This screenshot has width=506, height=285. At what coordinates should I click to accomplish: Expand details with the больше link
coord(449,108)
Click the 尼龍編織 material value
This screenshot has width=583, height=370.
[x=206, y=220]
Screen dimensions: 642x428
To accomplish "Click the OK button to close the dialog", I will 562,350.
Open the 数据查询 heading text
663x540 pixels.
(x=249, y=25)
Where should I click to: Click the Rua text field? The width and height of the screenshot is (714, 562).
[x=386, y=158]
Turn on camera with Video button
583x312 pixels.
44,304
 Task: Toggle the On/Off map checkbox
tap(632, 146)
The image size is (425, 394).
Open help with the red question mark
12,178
※
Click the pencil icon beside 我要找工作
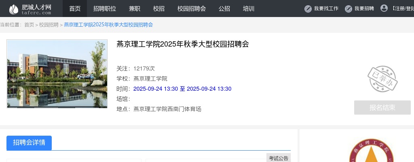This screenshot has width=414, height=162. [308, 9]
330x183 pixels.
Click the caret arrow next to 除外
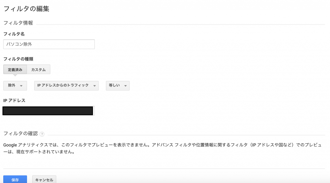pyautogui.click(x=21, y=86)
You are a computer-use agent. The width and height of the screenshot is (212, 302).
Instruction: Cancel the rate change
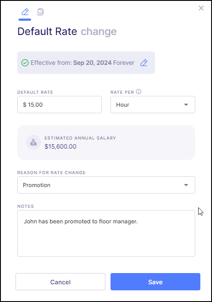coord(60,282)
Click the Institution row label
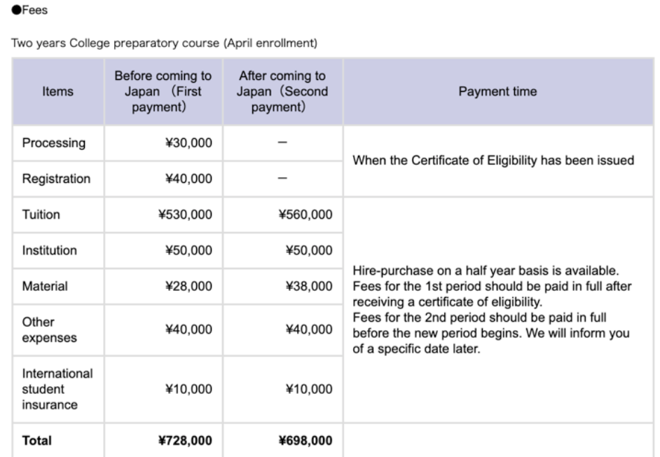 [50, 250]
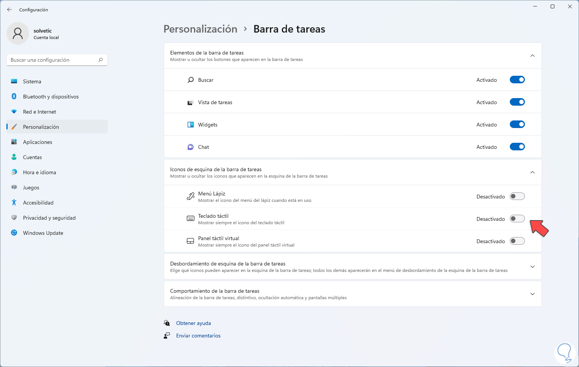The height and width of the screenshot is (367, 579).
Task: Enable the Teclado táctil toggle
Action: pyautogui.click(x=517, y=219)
※
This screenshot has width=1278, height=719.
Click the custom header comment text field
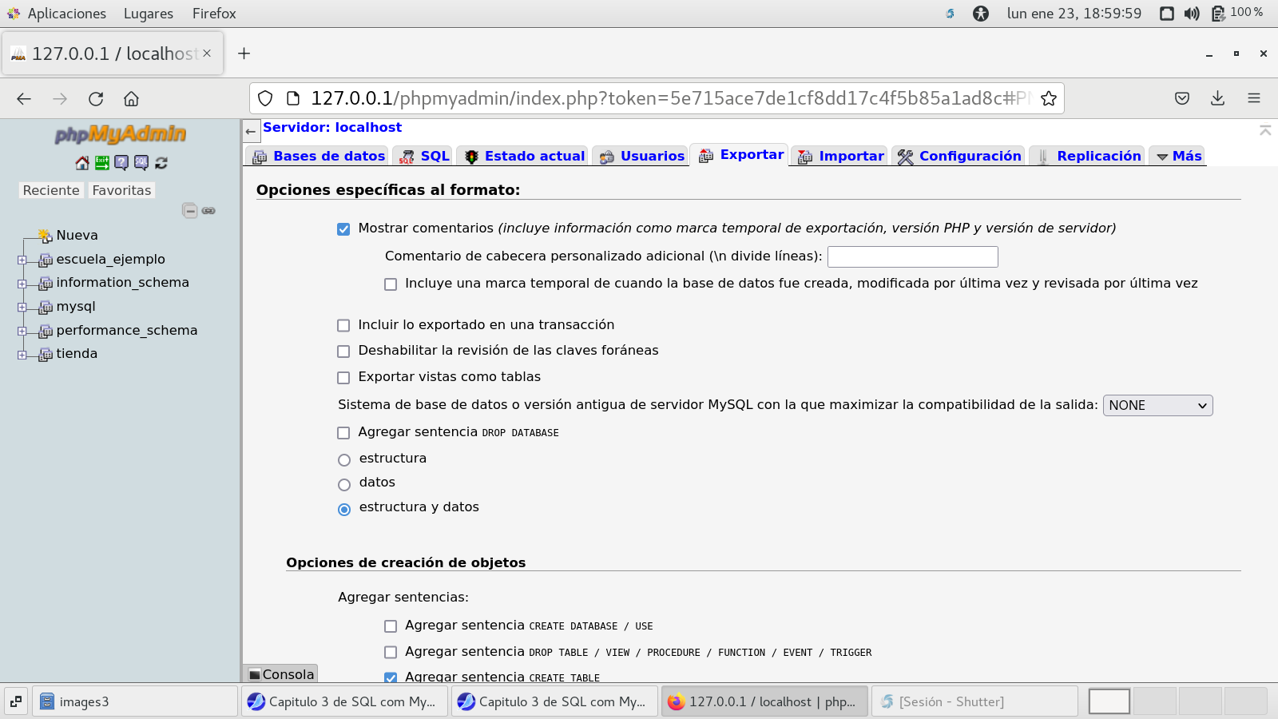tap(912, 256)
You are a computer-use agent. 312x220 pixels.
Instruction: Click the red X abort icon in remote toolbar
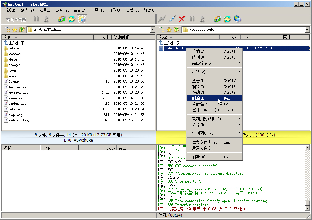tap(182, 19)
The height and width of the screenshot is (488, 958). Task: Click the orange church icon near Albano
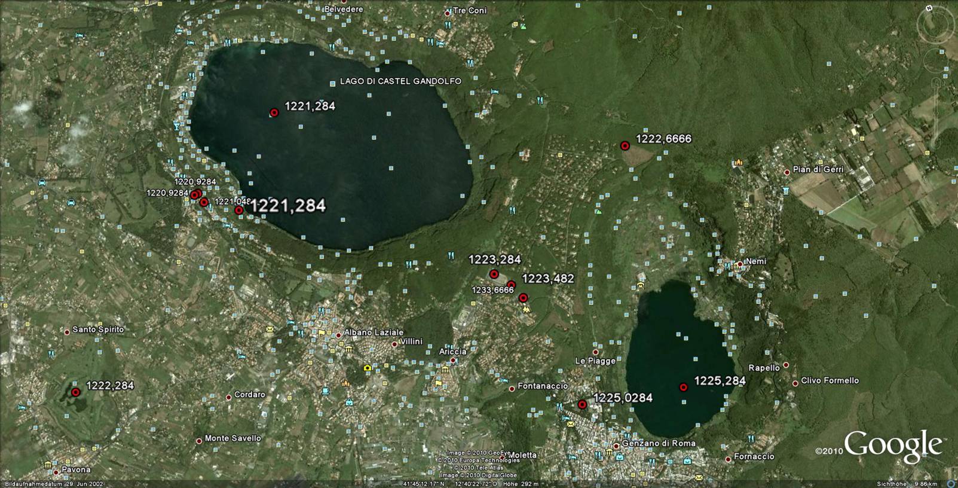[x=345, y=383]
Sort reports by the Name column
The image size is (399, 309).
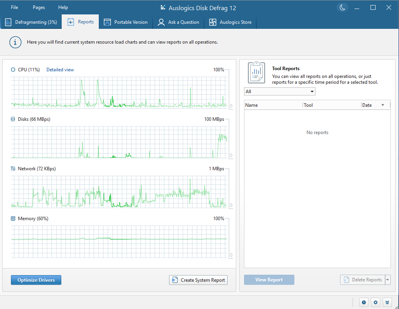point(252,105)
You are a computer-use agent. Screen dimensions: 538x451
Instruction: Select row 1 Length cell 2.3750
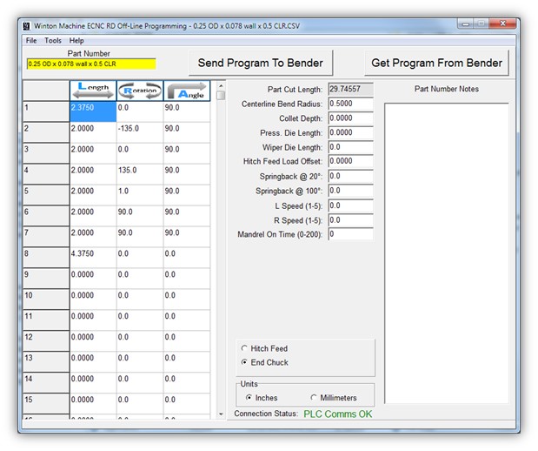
※
**How to complete this task**
From the data above, return every line from the line that has "You are a computer-use agent. Screen" up to and including the line that has "Instruction: Select row 1 Length cell 2.3750", exactly.

**Response to the exercise**
You are a computer-use agent. Screen dimensions: 538x451
Instruction: Select row 1 Length cell 2.3750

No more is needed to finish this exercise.